### Provided entries ###
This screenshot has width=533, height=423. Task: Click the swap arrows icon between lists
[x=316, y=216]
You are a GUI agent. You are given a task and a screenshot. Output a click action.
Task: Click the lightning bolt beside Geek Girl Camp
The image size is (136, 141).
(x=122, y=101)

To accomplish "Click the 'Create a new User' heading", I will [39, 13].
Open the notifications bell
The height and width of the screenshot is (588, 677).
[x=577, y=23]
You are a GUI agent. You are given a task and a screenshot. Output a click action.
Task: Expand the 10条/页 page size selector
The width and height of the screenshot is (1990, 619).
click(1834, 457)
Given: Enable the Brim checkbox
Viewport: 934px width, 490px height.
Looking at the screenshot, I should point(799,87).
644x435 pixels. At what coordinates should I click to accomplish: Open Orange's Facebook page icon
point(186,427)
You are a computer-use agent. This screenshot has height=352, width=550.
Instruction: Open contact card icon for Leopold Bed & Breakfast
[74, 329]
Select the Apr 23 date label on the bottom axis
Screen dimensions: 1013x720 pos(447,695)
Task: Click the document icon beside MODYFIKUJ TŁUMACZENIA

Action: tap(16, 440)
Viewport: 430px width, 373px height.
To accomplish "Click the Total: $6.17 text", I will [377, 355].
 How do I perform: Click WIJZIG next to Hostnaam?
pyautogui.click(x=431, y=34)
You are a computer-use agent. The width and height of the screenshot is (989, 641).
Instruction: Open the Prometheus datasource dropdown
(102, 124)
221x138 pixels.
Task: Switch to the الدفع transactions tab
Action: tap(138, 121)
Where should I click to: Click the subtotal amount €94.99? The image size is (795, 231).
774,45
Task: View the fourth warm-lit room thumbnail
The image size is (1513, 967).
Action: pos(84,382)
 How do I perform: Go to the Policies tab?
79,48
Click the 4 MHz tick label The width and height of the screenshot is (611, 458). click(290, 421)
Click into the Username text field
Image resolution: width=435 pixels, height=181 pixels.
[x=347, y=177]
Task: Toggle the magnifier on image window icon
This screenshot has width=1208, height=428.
###
__Instructions for the task__
Nothing but a number belongs in the answer, namely how many lines above include "text".

__Finished exercise__
2